Diejenigen, für die "Das letzte Feuer" einen hohen Gebrauchswert hat, die möchte ich als Kulturbarbaren bezeichnen.
Albert Manque
vielen Dank für Ihre „wichtigen“ Erklärungen. Was würden wir nur machen ohne Sie, wir Kulturbarbaren? Ich hoffe Sie fühlen sich nicht all zu sehr von uns gestört, ich werde demnächst ganz leise bei Dea Loher applaudieren und nicht mehr Buh rufen bei Herrn Stein im BE. Meine bluttriefende Jacke werde ich ganz verschämt, draußen vor dem BE an einen Baum hängen und die Messer fein säuberlich abwischen, damit Sie des Geruchs nicht gewahr werden.

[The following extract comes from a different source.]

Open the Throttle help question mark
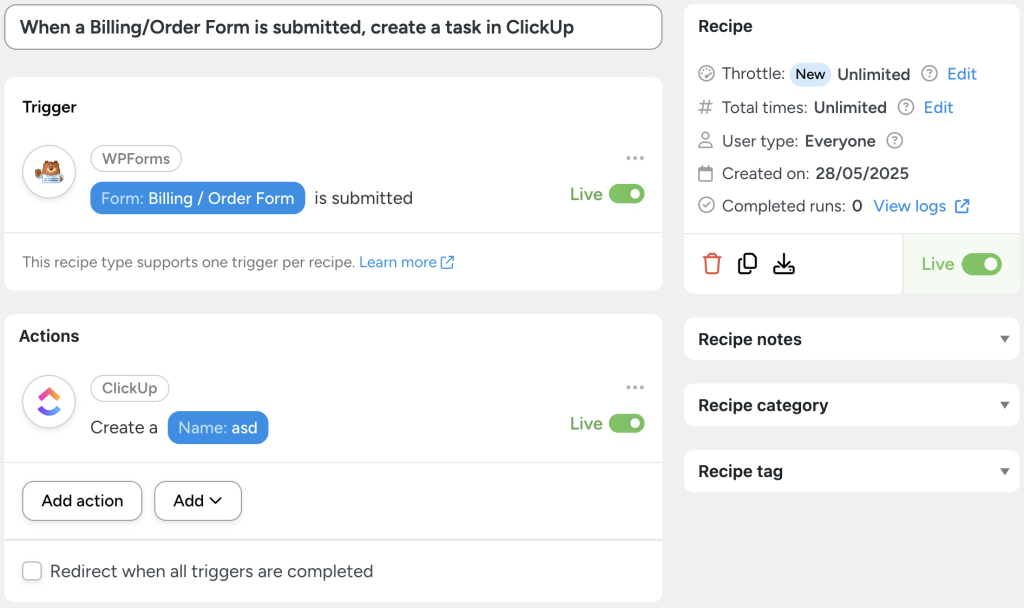This screenshot has width=1024, height=608. click(927, 74)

Des weiteren werde ich mich täglich kasteien und versprechen keine falschen Götzen mehr anzubeten und Transferleistungen, Pfui was für ein Unwort, werden ich aus meinem Wortschatz streichen. Ich werde jeden Tag ein Kapitel Thilo Sarrazin lesen und die Bücher von Karl Marx, Adorno und Horkheimer auf dem Bertold-Brecht-Platz den Flammen übergeben. Die Bestimmung des Gebrauchswertes von Kunst überlasse ich Zukunft lieber Ihnen, da Sie ja so weise sind. In tiefer Ergebenheit, Ihr Stefan.
Sie haben Recht! Das Wort "Kulturbarbaren" ist ein Fehlgriff. Ich möchte mich dafür entschuldigen, obwohl ich Adorno vorschieben kann, der mich mit seinen Thesen zur "Kulturbarbarei" beeinflusst hat.

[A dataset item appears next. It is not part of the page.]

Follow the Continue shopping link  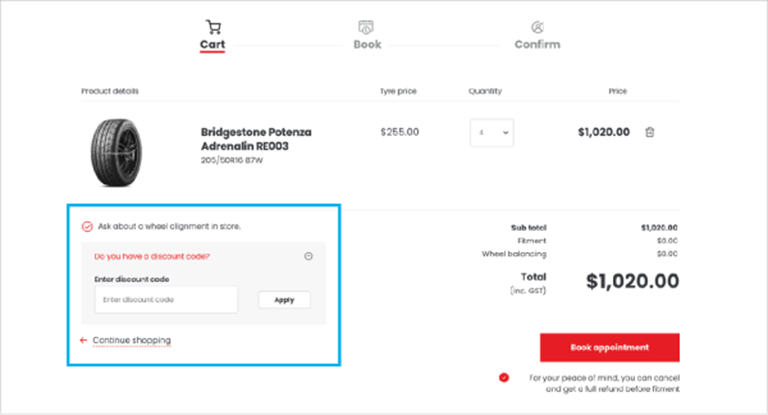coord(132,340)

Bitte lassen Sie mich den unseligen Satz aus Beitrag #41 durch diesen ersetzen: "Diejenigen, für die "Das letzte Feuer" einen hohen Gebrauchswert hat, die möchte ich als unsensibel bezeichnen."

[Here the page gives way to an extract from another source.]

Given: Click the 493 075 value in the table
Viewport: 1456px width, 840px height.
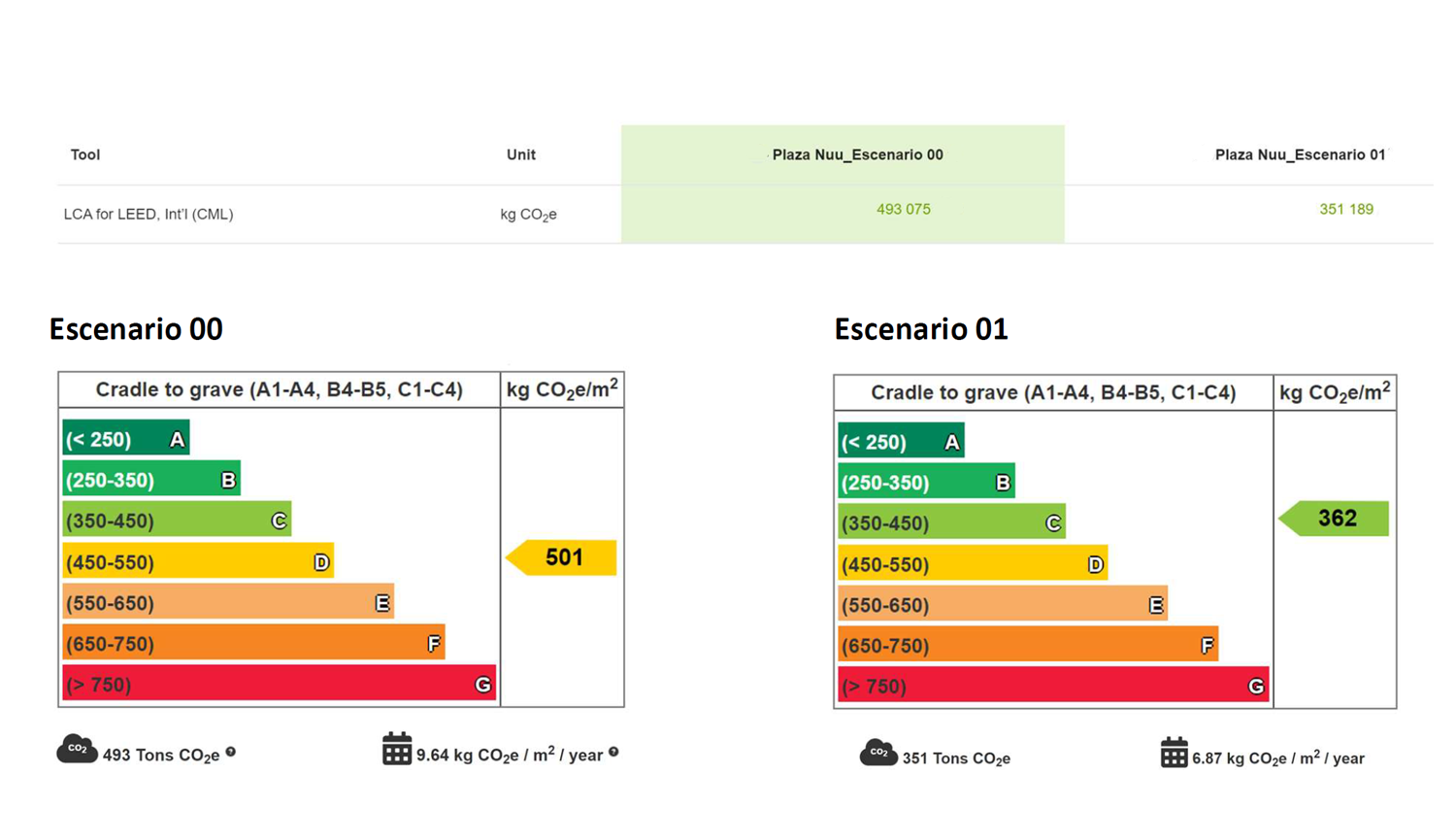Looking at the screenshot, I should [903, 209].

Im Übrigen finde ich es nicht so gut, dass Sie wieder nur personalisieren und unterstellen, statt auf das Thema aller meiner Beiträge (Der Einfluss der Subventionen auf die Qualität der Produkte des Gegenwartstheaters) einzugehen: "Bestimmen Sie alleine, welches Theater förderungswürdig ist und welches nicht? Diese diktatorische Grundeinstellung ...".
Wenn ich nach einem niederschmetternden Theatererlebnis meine Meinung zur Wirkung von Subventionen äußerte, wollte ich eigentlich weiter nichts als eine Diskussion über diesen einen Punkt bewirken.
Ich will weder "bestimmen" noch "diktieren". Mein Einfluss auf diesem Gebiet ist sowieso gleich Null. Und schließlich ist "Gebrauchswert" in der Kunst eine sehr unscharfe Kategorie.
@Stefan
Sie haben, verpackt in einer hübschen Satire, ebenfalls nur personalisiert und das eigentliche Thema völlig ignoriert.
Immerhin wünschen Sie jetzt weniger Blut auf der Bühne, und Sie wollen das Buch von Sarrazin lesen. Danke!!!
@Prospero
Ich übergehe Ihre Bemerkungen über die Personalie Manque und möchte ansonsten Ihrem Beitrag zustimmen.
Höchstwahrscheinlich würde der Wegfall der Subventionen die Vielfalt reduzieren.
Es gäbe zwar weniger "Möglichkeiten des Scheiterns", aber auch weniger Möglichkeiten "des Gelingens".
Qualität garantiert nicht absolut, dass sich eine Produktion auf dem Markt durchsetzt. Werbung, Manipulation und der überwiegend seichte Geschmack der Masse könnten eine Nivellierung bewirken, wie wir sie mit dem Privatrundfunk und Privatfernsehen erleben.
Albert Manque
Sie sagten "- wieso kann es nicht bei unterschiedlichen Standpunkten bleiben;"
Damit haben Sie Recht!
Darüber hinaus muss ich meinen Standpunkt korrigieren, der besagte, dass die Qualität der Theaterproduktionen sich verbessern würde, wenn die Subventionen wegfallen würden.
Inzwischen habe ich mich über die Höhe der Subventionen informiert.
Sie bewegen sich zwischen 85% und 50% der Kosten einer Theater-/Opernkarte - mehr in Richtung von 80%.
Wenn diese Subventionen wegfielen, dann würden wahrscheinlich alle ernstzunehmenden Theater- und Opernhäuser sterben müssen. Ganze Berufsgruppen würden verschwinden.
Wir bekämen eine Kulturszene wie im Südsudan oder im Gaza-Streifen.
Das möchte ich nun ganz und gar nicht!
Dann lieber hin und wieder ein Stück aus dem Sperma-, Blut- und Kot-Genre ertragen.